Paul Buchheit, creator of Gmail and Friendfeed, has now joined Facebook. He’s also just joined two Facebook co-founders in donating to the Yes on Proposition 19 campaign, for the legalization of marijuana in California.
The two co-founders, Sean Parker and Dustin Moskovitz have given a total of $170,000 to the backers of Proposition 19 ($100,000 and $70,000 respectively). Buchhelt’s contribution comes in the last weekend before the vote, and as polls show Proposition 19 losing support.
Earlier this week, billionaire George Soros donated $1 million to the Yes on Proposition 19 campaign. As he did so, he said, in a Wall Street Journal op-ed:
California’s Proposition 19, which would legalize the recreational use and small-scale cultivation of marijuana, wouldn’t solve all the problems connected with the drug. But it would represent a major step forward, and its deficiencies can be corrected on the basis of experience. Just as the process of repealing national alcohol prohibition began with individual states repealing their own prohibition laws, so individual states must now take the initiative with respect to repealing marijuana prohibition laws. And just as California provided national leadership in 1996 by becoming the first state to legalize the medical use of marijuana, so it has an opportunity once again to lead the nation.
Buchhelt, meanwhile, explained the reasons behind his decision to contribute a six-figure amount on his blog.
Some politicians have argued that proposition 19 is “flawed”. To me, this seems like a weak defense of the status quo from politicians afraid to stand out on a controversial issue.
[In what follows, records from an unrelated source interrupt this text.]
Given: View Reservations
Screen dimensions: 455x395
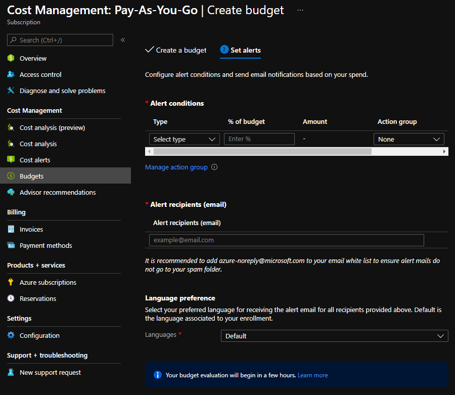Looking at the screenshot, I should point(36,298).
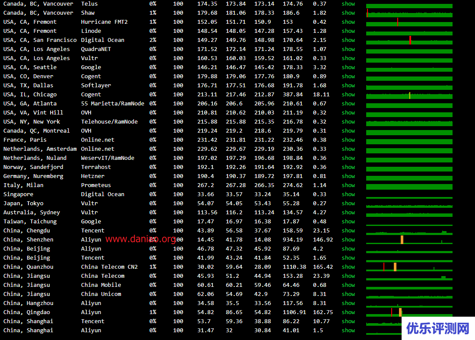The height and width of the screenshot is (340, 475).
Task: Click show for San Francisco Digital Ocean
Action: pyautogui.click(x=348, y=40)
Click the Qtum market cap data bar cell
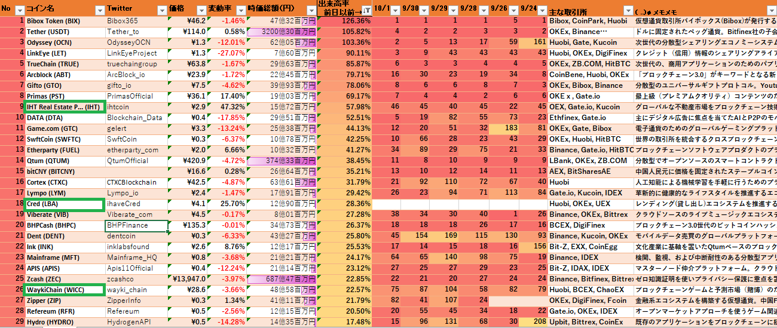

Of course it’s not perfect — no law is perfect. However, the current system of drug prohibition is much, much worse. “Perfect” is not one of the options offered on Tuesday’s ballot. We can either choose “much better” (Yes on 19), or “keep the current, disastrously bad, system” (No on 19).
If proposition 19 passes, the immediate effect may not be that significant due to federal challenges and such. However, I believe the long-term effects will be enormous. Prohibition is a disaster. Many politicians will admit to this fact, however most of them have been too timid to actually do anything about it, to lead the country towards safer, saner policies. In this case, the voters must lead, and the politicians will follow. Even if 19 does not pass (Nate Silver of FiveThirtyEight gives it “even odds” of passing), it will still mark an important shift in the debate over drugs, especially if YOU vote for it.
Of course, among those who favor the law in California, many see green, and not in terms of the plant itself. Rather, it is seen by many as a way to infuse cash into California’s state and local coffers, through taxation of the drug.
A Public Policy Institute of California survey last week showed 44 percent of likely voters supporting Proposition 19, with 49 percent opposed.